The circle of mandala circumscribe the square. The square is considered divine for its perfection and as a symbolic product of knowledge and human thought, while circle is considered earthly, human and observed in everyday life (moon, sun, horizon, water drop, rainbow). Each supports the other.

Fact 11- The Tolerance for Diversity

The Khajuraho group of temples belong to Vaishnavism school of Hinduism, Saivism school of Hinduism and Jainism – nearly a third each.  this aspect of Khajuraho temples illustrates the tolerance and respect for different religious viewpoints in the Hindu and Jain traditions.

Fact 12- The Celebration

The temples are believed to celebrate the marriage of Shiva and Parvati. Maha Shivaratri is celebrated in all the temples during which verses of Rudram are chanted, while the priests enact the divine marriage of Shiva and Parvati.

Fact 13- The Art

The sculptures have intricate details, symbolism and expressiveness of ancient Indian art. The artwork symbolically highlight the four goals of life considered necessary and proper in Hinduism – dharma, kama, artha and moksha.

Fact 14- The Groups

Cunningham grouped the temples into the Western group around Lakshmana, Eastern group around Javeri, and Southern group around Duladeva.

Fact 15- The Location

The Khajuraho temples were built about 35 miles from the medieval city of Mahoba, the capital of the Chandela dynasty. The isolation of Khajuraho protected the temples from continued destruction by invaders. The temple site is within Vindhya mountain range in central India. An ancient local legend held that Hindu deity Shiva and other gods enjoyed visiting the dramatic hill formation.

Fact 16- The Rediscovery

Over the period, vegetation and forests overgrew the temples. In the 1830s, local Hindus guided a British surveyor, T.S. Burt, to the temples and they were thus rediscovered by the global audience.

Fact 17- The Diversity

 

Of the surviving temples, six are dedicated to Shiva, eight to Vishnu and his affinities, one to Ganesha, one to Sun god, three to Jain Tirthankars.

Fact 18-The Architecture

The temples are famous for their nagara-style architectural symbolism.

Fact 19-The Legend

As per the legends, Hemvati was a beautiful woman, after whom the Khajuraho temples were built. One day, when she was bathing in a pool in Benaras, the Moon God was swooned by her beauty, and could not wait any longer to see her. They conceived a child and named him Chandravarman. However, she feared that her child might have to face harassment as he was born out of wedlock. She was so distressed that she cursed the Moon God, who later prophesied that the child will grow up to become a great king.

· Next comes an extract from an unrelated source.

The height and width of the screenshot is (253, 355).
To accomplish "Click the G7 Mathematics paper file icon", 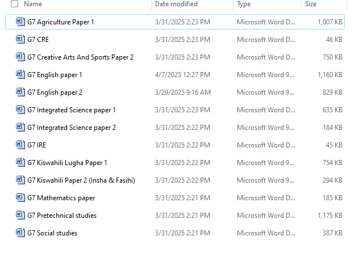I will (x=20, y=198).
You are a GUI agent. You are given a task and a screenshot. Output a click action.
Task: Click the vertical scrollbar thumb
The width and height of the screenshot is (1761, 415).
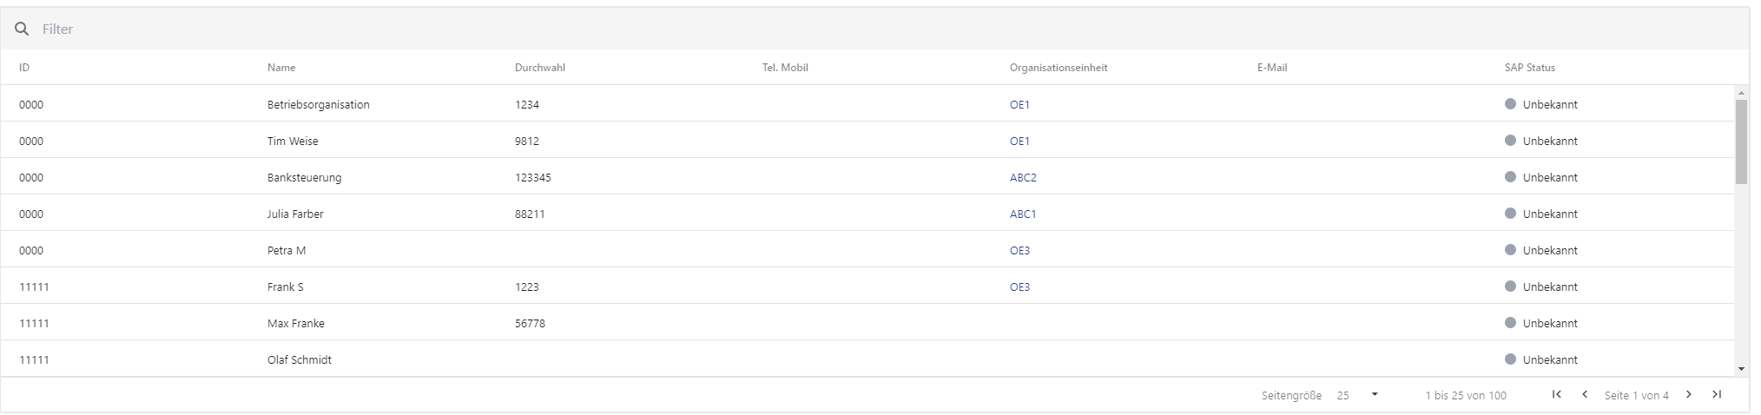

Just like the prophecy, the child indeed grew to become a great king, who founded the Chandela dynasty. One day, after Hemvati passed away, her son saw her in his dreams, where she asked him to construct temples that would depict human passions.

Fact 20- The Lesser Known Truth

The Khajuraho temples feature a variety of artwork, of which 10% is sexual or erotic art.

Khajuraho is not just erotic. It is an EXOTIC display of Indian culture and symbolises the rich cultural legacy and history.